## Work to do:
1. In the passage on Abbot Wulsin, when is Wulsin's floruit now generally considered to have been?
2. Carry on the passage on Abbot Wulsin from where it stops.

## Document segment:

++++

Wulsin (also known as Abbot Ulsinus) was a ninth- or tenth-century abbot of St Alban's Abbey, England. According to the 13th-century chronicler Matthew Paris, in 948 he founded St Albans School, which is still active.

Abbot Wulsin (Ulsinus) also founded the St Albans Market in an attempt to establish a settlement within the confines of the abbey. According to the Abbey Chronicles, the Abbot Wulsin "… loved the area of St. Albans and the people who lived there and sought to improve it. He made it possible for people to come and live there, bringing them together from the surrounding areas, adding to and enlarging the market, and also helped those constructing buildings with the cost of timber …" The date given for this activity is 948 although it is now generally considered that Wulsin's floruit was earlier, around c. 860–880.

++++

## Records shown:

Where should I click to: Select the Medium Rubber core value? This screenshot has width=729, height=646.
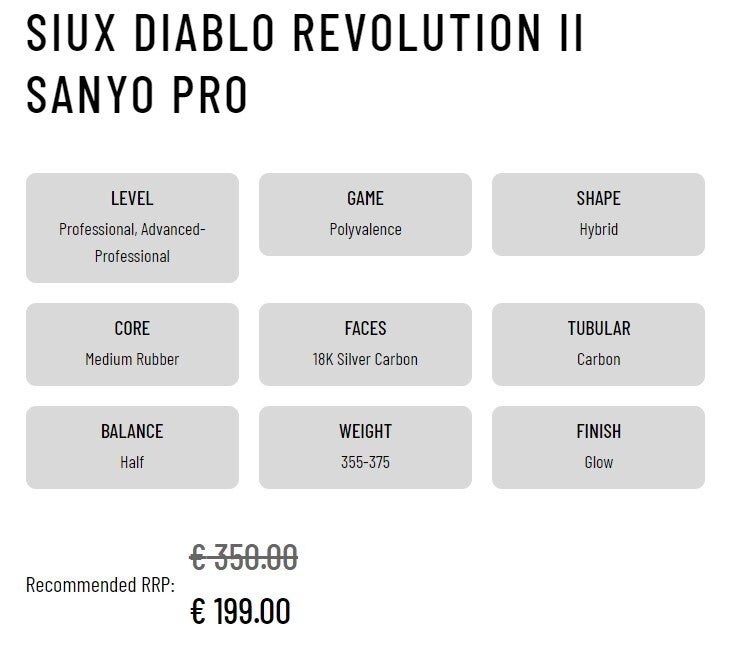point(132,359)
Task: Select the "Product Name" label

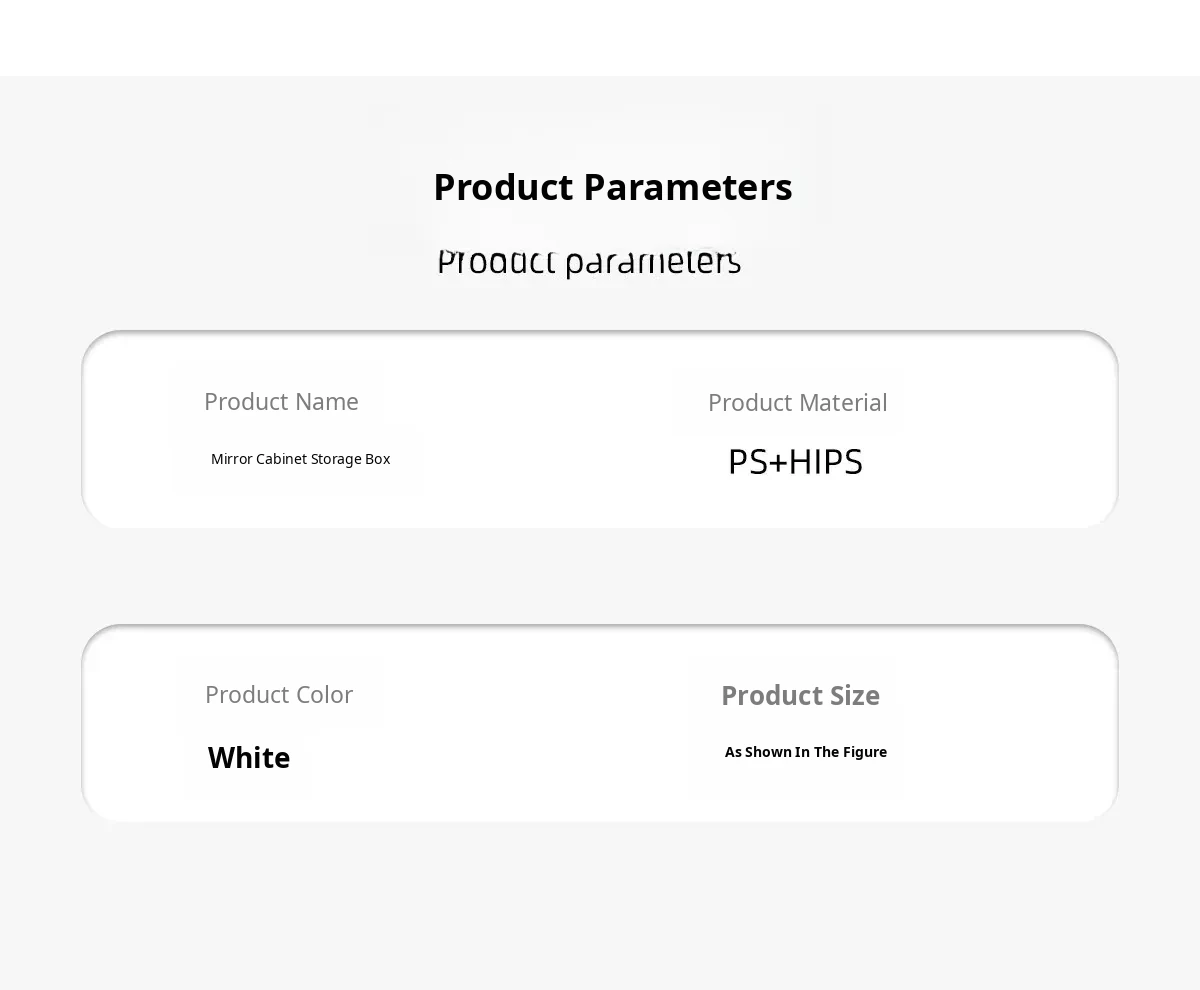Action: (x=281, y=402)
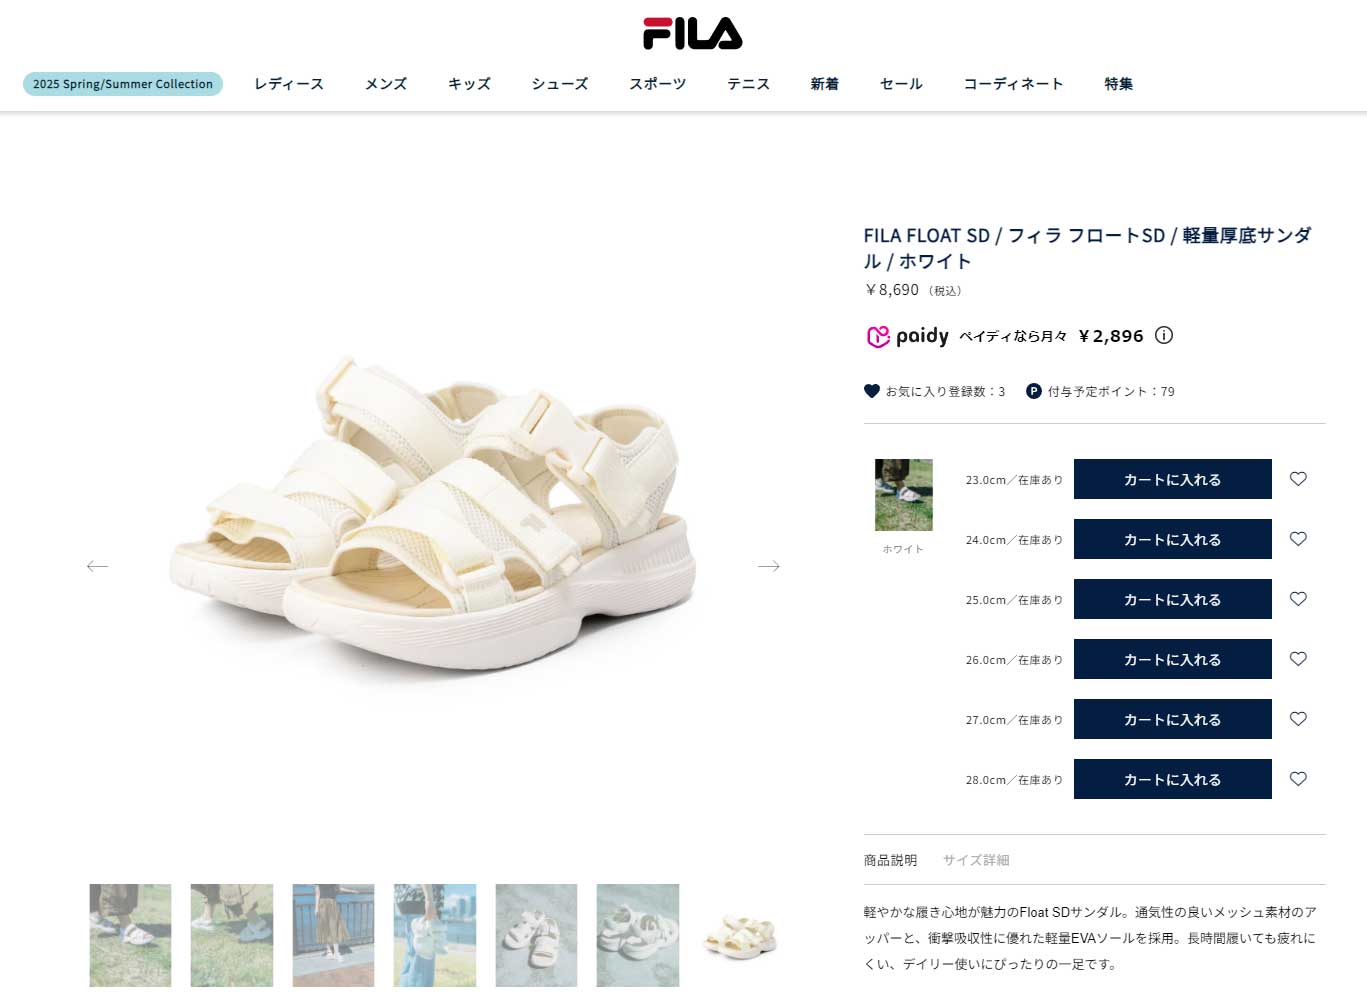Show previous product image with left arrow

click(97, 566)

++++

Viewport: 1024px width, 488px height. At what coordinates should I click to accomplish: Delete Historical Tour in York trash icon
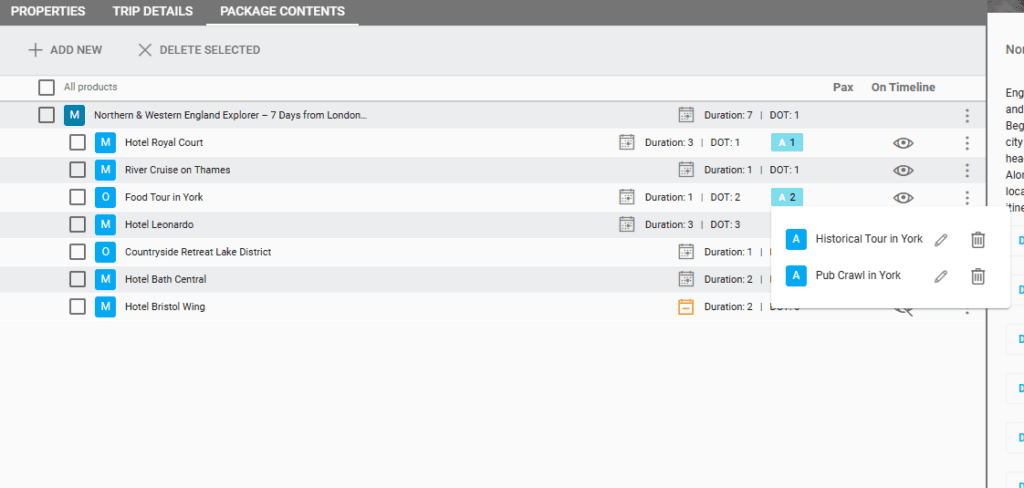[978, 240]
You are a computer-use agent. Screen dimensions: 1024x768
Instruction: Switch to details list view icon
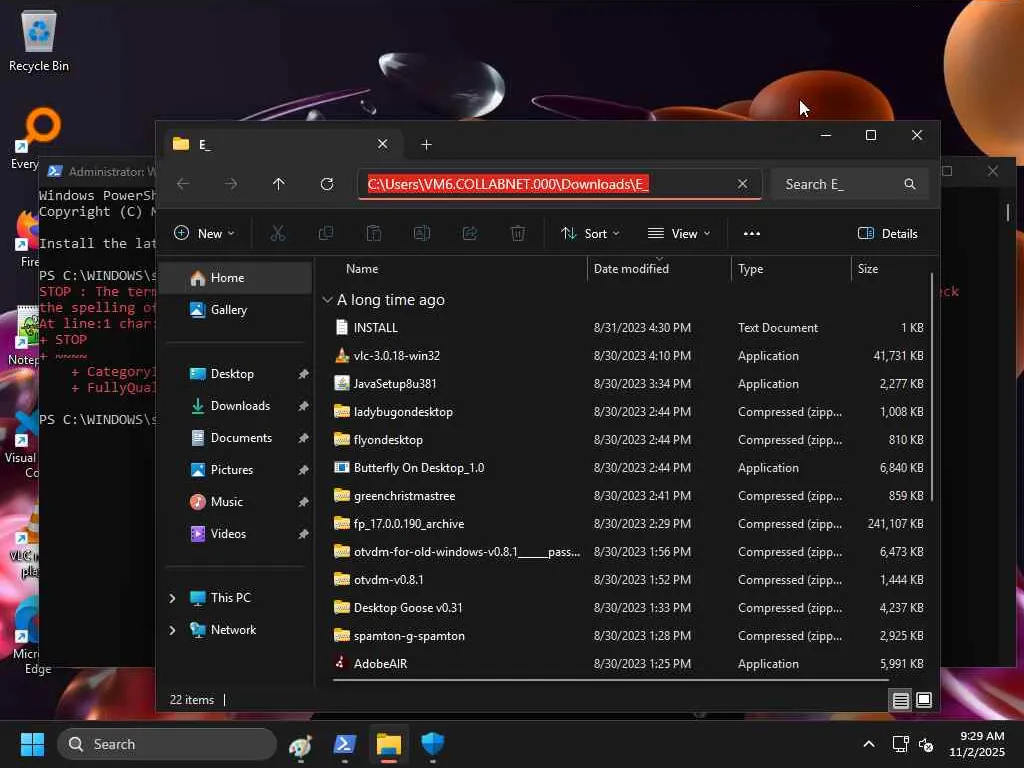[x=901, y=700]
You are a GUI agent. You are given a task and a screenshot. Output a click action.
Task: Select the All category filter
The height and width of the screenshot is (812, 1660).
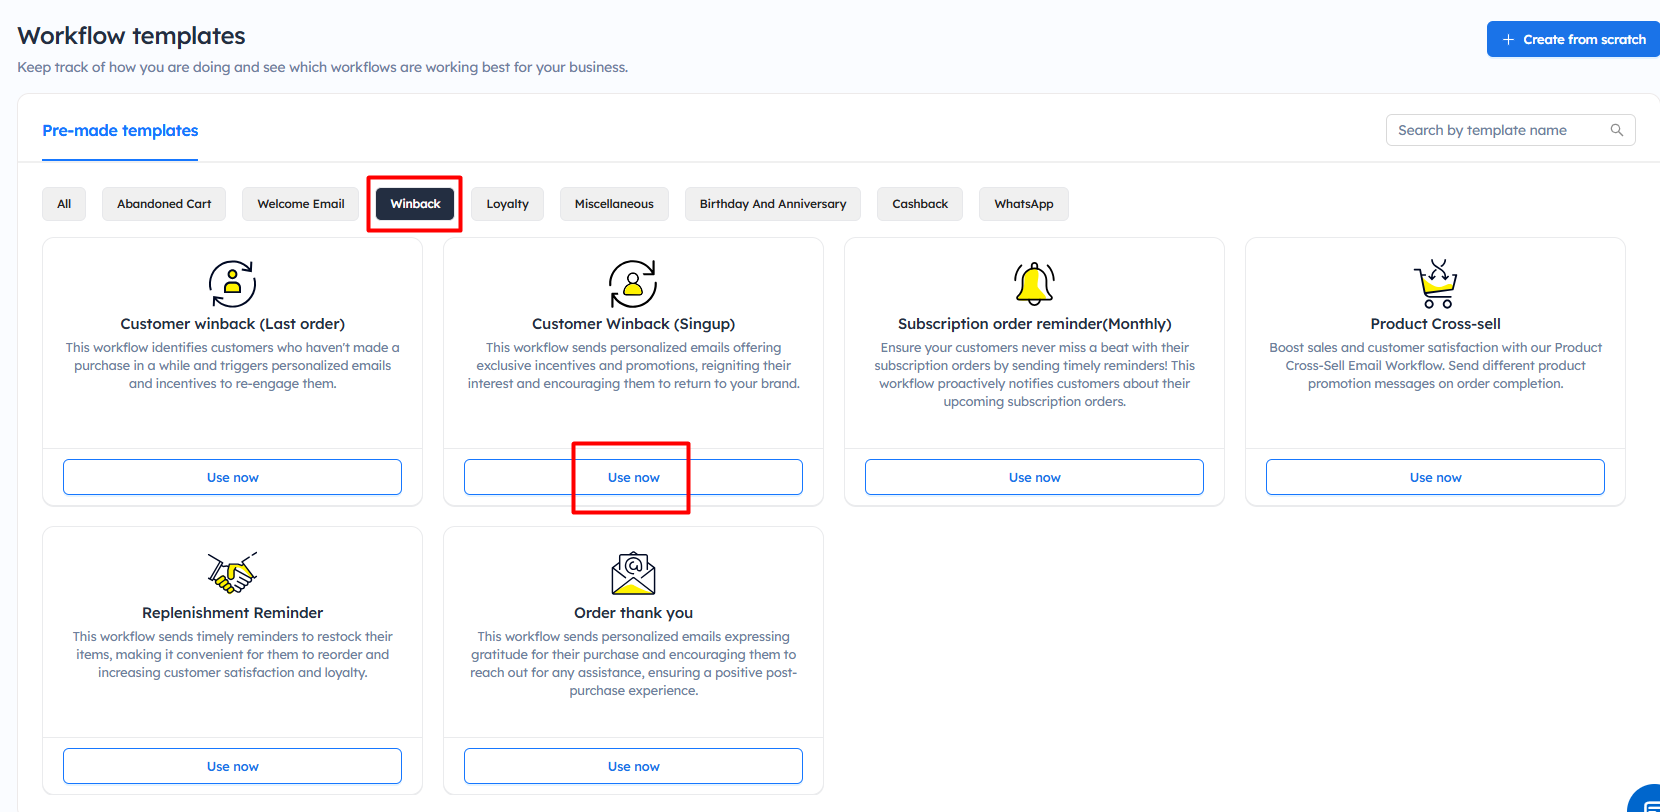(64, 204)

++++

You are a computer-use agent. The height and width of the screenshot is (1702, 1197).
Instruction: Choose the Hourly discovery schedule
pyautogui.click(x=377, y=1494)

++++

## Answers below:
1. Around c. 860–880.

2.
Towards the end of the 9th century, Wulsin built churches at the three entrances to the town, on the streets now known as St Peter's Street, St Michael's Street and St Stephen's Hill, to welcome pilgrims on their way to the shrine of St Alban inside the abbey church. St Peter's is located to the northeast of the abbey. St Michael's lies to the west among the foundations of the old basilica (law-court) of Roman Verulamium, where Alban was condemned to die. Bearing in mind that, in sending the first missionaries to Britain, Pope Gregory had instructed them to build churches on important pagan sites, this can hardly be a coincidence. The first churches were likely to have been simple timber structures. The town of St Albans grew around these establishments.

Ulsinus diverted Watling Street, which linked St Stephen's and St Michael's, in order to bring traffic through the town centre (the abbey owned the market rights and also charged tolls). This brought traffic up Holywell Hill, which is named after a medieval holy well, and it was along this route that the supplies for the Abbey were transported.